(Data entries)
* * * * *

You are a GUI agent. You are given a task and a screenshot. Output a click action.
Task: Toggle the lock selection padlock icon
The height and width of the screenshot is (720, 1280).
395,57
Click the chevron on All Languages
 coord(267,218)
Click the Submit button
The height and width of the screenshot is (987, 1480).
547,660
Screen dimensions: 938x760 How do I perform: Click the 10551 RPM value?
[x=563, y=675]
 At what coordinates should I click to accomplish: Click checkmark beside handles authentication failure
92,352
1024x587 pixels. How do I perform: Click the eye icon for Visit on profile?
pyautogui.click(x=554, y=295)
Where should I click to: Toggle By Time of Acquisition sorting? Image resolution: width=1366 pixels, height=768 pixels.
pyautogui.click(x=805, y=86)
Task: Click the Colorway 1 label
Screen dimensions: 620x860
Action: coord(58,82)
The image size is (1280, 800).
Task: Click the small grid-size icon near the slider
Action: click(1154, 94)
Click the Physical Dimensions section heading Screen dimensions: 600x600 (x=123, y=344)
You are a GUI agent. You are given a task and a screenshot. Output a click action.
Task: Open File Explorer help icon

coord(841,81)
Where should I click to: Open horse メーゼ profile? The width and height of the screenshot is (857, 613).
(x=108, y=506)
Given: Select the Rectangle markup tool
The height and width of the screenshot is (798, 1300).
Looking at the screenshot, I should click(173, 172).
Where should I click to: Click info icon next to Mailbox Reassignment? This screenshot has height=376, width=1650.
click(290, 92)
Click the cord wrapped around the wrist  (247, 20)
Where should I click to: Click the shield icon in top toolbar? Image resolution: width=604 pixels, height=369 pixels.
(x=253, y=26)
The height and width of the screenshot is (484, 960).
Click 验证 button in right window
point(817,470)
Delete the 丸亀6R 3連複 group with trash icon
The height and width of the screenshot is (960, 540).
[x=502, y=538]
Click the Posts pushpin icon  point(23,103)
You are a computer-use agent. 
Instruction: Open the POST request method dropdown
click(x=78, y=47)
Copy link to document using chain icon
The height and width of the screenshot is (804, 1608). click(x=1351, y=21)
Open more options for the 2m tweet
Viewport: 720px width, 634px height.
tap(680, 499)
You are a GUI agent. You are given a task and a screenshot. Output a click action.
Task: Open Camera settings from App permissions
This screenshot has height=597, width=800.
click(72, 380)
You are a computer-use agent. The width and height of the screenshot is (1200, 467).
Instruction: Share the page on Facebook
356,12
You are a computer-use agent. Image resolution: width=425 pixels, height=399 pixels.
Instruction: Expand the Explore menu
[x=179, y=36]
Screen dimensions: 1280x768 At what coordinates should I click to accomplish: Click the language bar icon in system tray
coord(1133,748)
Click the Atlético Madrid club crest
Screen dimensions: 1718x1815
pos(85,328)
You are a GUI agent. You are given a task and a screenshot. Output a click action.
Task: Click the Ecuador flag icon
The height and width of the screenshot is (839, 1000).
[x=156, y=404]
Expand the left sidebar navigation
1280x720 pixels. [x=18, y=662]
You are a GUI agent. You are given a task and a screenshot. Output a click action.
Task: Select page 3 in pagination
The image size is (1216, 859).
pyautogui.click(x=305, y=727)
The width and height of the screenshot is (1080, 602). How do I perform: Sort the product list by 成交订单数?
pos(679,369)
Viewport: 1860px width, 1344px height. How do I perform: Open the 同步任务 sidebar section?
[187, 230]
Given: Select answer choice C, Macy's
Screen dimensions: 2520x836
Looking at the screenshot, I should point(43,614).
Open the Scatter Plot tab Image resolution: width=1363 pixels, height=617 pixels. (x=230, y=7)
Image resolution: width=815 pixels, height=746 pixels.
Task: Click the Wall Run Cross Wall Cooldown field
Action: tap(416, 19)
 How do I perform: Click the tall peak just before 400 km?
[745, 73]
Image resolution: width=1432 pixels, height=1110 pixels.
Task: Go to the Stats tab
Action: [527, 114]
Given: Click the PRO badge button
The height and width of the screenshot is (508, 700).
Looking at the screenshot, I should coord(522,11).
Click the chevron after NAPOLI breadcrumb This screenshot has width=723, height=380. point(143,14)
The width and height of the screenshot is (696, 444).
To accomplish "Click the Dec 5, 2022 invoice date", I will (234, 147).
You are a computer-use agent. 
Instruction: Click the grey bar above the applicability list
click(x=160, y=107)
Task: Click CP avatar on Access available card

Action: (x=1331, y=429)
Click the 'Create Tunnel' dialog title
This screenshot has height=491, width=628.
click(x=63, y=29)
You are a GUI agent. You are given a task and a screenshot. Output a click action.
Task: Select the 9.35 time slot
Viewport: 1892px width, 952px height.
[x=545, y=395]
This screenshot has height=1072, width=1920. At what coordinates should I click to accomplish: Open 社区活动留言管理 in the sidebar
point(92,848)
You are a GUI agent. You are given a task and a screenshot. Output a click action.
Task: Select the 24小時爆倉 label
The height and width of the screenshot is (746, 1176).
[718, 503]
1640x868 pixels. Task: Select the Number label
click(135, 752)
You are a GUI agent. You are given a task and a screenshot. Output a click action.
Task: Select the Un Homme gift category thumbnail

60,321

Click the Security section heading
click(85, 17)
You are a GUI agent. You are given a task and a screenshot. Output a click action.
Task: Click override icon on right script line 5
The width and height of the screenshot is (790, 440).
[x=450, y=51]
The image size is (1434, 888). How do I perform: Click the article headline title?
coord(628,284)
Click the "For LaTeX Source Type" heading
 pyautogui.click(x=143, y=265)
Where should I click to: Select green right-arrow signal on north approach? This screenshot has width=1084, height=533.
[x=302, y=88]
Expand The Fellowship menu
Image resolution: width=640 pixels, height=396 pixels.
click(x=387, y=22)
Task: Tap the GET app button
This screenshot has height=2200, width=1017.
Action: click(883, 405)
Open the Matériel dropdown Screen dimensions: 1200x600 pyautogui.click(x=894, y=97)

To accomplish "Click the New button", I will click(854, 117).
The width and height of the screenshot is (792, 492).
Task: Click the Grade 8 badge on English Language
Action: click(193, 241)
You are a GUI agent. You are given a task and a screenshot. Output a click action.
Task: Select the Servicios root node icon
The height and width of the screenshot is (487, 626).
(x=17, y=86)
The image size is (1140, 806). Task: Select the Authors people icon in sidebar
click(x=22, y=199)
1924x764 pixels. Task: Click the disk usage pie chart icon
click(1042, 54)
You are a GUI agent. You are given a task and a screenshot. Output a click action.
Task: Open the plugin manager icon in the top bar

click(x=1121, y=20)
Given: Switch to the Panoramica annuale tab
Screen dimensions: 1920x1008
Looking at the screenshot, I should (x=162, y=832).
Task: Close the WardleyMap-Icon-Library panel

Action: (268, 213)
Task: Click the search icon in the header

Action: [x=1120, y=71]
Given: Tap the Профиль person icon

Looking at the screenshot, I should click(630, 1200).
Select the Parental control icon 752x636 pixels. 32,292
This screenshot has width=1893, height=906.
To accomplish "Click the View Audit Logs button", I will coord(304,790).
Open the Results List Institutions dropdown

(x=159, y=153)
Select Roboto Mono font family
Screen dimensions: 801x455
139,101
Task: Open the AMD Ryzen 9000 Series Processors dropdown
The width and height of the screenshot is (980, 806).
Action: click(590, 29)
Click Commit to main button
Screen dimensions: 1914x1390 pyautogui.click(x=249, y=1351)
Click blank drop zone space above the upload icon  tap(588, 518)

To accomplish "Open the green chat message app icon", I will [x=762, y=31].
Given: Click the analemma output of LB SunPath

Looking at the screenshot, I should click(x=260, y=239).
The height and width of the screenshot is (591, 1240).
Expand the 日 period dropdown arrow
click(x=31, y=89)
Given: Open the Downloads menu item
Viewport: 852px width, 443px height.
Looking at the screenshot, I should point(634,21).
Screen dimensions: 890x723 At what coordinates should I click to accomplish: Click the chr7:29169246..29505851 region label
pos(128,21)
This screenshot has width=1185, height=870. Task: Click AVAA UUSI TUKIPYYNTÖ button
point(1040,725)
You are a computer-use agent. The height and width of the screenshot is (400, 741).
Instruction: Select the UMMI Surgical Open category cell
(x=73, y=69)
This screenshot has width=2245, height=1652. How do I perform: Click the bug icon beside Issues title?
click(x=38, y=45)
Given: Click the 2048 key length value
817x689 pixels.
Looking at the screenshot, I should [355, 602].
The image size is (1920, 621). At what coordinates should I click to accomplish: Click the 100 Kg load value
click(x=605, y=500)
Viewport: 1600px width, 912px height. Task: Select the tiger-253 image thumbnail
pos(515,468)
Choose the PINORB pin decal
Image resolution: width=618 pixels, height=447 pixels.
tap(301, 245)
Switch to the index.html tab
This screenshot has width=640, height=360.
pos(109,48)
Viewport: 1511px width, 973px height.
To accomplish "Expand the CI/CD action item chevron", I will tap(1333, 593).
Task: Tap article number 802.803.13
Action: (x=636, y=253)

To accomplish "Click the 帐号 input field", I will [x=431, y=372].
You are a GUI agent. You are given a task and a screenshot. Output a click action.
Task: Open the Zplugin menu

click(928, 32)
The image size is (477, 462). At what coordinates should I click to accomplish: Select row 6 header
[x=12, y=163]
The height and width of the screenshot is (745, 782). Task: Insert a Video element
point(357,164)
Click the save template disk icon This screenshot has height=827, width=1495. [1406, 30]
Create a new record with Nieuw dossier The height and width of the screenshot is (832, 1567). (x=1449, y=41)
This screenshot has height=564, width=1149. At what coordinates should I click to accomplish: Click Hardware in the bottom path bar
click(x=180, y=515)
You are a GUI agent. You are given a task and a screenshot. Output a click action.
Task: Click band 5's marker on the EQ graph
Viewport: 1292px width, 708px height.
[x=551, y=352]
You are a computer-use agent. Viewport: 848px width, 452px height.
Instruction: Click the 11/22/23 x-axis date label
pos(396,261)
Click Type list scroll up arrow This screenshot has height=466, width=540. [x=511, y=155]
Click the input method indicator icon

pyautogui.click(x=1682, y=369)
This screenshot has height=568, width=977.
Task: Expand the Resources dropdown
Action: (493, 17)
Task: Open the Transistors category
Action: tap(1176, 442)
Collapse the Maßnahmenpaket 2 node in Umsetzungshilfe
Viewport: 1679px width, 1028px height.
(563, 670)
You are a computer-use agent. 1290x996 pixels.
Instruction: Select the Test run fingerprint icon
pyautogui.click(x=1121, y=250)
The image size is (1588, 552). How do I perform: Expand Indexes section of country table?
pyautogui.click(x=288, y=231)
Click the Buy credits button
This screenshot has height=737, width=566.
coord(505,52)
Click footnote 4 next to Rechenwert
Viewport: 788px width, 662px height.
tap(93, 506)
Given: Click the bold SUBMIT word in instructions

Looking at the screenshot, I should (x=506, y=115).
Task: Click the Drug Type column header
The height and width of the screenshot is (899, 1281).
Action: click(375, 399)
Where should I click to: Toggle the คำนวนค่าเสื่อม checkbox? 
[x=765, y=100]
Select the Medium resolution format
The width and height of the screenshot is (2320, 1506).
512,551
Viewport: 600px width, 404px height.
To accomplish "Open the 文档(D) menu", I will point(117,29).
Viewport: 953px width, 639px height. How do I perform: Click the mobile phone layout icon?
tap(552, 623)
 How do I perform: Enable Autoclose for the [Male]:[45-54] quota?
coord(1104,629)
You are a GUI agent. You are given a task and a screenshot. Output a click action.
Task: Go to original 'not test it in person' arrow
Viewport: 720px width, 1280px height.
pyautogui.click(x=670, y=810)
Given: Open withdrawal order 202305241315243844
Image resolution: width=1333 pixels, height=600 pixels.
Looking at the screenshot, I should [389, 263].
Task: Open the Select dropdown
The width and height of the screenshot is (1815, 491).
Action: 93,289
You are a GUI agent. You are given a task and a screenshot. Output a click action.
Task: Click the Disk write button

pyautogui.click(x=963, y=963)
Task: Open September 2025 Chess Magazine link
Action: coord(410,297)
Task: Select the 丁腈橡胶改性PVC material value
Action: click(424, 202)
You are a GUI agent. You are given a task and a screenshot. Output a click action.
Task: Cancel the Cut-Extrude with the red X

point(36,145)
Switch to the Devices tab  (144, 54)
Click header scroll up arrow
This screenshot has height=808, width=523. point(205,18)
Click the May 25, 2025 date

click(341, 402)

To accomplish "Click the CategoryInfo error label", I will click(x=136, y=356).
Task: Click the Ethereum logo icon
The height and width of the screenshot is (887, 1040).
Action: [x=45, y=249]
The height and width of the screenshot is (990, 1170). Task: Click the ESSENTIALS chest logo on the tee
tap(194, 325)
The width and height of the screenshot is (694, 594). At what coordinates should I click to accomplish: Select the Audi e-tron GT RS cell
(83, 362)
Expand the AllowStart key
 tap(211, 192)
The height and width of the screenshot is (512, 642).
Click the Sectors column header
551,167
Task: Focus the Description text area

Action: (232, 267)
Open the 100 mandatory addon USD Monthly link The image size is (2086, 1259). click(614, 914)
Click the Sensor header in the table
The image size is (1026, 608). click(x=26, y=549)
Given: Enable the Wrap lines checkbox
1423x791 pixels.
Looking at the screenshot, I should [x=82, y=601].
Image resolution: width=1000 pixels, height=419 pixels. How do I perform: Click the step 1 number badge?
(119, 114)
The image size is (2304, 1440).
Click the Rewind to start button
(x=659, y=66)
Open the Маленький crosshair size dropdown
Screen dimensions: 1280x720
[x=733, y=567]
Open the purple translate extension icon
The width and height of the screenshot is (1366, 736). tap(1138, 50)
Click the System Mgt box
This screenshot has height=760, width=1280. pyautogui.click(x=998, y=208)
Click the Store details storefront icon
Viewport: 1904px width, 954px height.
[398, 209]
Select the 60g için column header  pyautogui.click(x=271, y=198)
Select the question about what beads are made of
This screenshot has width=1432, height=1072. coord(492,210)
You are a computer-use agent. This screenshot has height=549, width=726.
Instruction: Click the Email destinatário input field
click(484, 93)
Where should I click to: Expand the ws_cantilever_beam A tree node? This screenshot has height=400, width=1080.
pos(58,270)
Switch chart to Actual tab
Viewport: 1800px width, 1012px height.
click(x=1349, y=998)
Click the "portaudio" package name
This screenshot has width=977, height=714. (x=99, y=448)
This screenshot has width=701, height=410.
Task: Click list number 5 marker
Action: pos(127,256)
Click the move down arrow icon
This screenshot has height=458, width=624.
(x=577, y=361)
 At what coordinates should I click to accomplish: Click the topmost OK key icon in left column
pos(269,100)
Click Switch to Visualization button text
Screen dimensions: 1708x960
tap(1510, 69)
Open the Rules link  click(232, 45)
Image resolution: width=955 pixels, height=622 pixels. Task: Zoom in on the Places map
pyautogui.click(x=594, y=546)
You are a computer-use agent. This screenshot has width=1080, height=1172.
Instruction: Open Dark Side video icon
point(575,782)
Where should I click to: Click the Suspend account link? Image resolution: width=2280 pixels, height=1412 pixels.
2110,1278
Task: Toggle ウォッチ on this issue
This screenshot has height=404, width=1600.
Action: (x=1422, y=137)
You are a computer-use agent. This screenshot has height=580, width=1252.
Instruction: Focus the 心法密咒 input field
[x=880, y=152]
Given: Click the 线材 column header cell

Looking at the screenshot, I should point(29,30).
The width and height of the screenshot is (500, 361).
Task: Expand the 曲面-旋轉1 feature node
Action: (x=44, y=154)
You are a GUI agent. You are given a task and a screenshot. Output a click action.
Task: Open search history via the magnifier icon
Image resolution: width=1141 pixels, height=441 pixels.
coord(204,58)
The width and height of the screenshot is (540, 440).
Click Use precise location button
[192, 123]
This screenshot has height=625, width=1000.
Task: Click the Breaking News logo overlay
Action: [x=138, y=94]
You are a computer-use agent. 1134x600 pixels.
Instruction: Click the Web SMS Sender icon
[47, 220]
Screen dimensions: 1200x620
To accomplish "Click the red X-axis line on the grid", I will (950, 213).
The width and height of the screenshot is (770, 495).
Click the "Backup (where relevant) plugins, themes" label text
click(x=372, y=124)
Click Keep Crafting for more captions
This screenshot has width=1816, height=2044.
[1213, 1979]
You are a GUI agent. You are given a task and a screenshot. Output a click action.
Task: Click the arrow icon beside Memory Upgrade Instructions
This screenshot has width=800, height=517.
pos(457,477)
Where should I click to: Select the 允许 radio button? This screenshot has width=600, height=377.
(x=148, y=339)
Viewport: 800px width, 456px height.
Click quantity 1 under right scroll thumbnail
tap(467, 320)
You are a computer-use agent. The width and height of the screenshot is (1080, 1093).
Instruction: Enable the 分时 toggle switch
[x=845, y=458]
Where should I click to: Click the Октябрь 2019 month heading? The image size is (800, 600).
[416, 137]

* * * * *

Your objective:
Give back the lines of the data exactly as they are written, from the first line through the line containing "Click the Physical".

Exercise solution:
You are a GUI agent. You are given a task and a screenshot. Output a click action.
Task: Toggle the lock selection padlock icon
The height and width of the screenshot is (720, 1280).
395,57
Click the chevron on All Languages
 coord(267,218)
Click the Submit button
The height and width of the screenshot is (987, 1480).
547,660
Screen dimensions: 938x760 How do I perform: Click the 10551 RPM value?
[x=563, y=675]
 At what coordinates should I click to accomplish: Click checkmark beside handles authentication failure
92,352
1024x587 pixels. How do I perform: Click the eye icon for Visit on profile?
pyautogui.click(x=554, y=295)
Where should I click to: Toggle By Time of Acquisition sorting? Image resolution: width=1366 pixels, height=768 pixels.
pyautogui.click(x=805, y=86)
Task: Click the Colorway 1 label
Screen dimensions: 620x860
Action: coord(58,82)
The image size is (1280, 800).
Task: Click the small grid-size icon near the slider
Action: click(1154, 94)
Click the Physical Dimensions section heading Screen dimensions: 600x600 (x=123, y=344)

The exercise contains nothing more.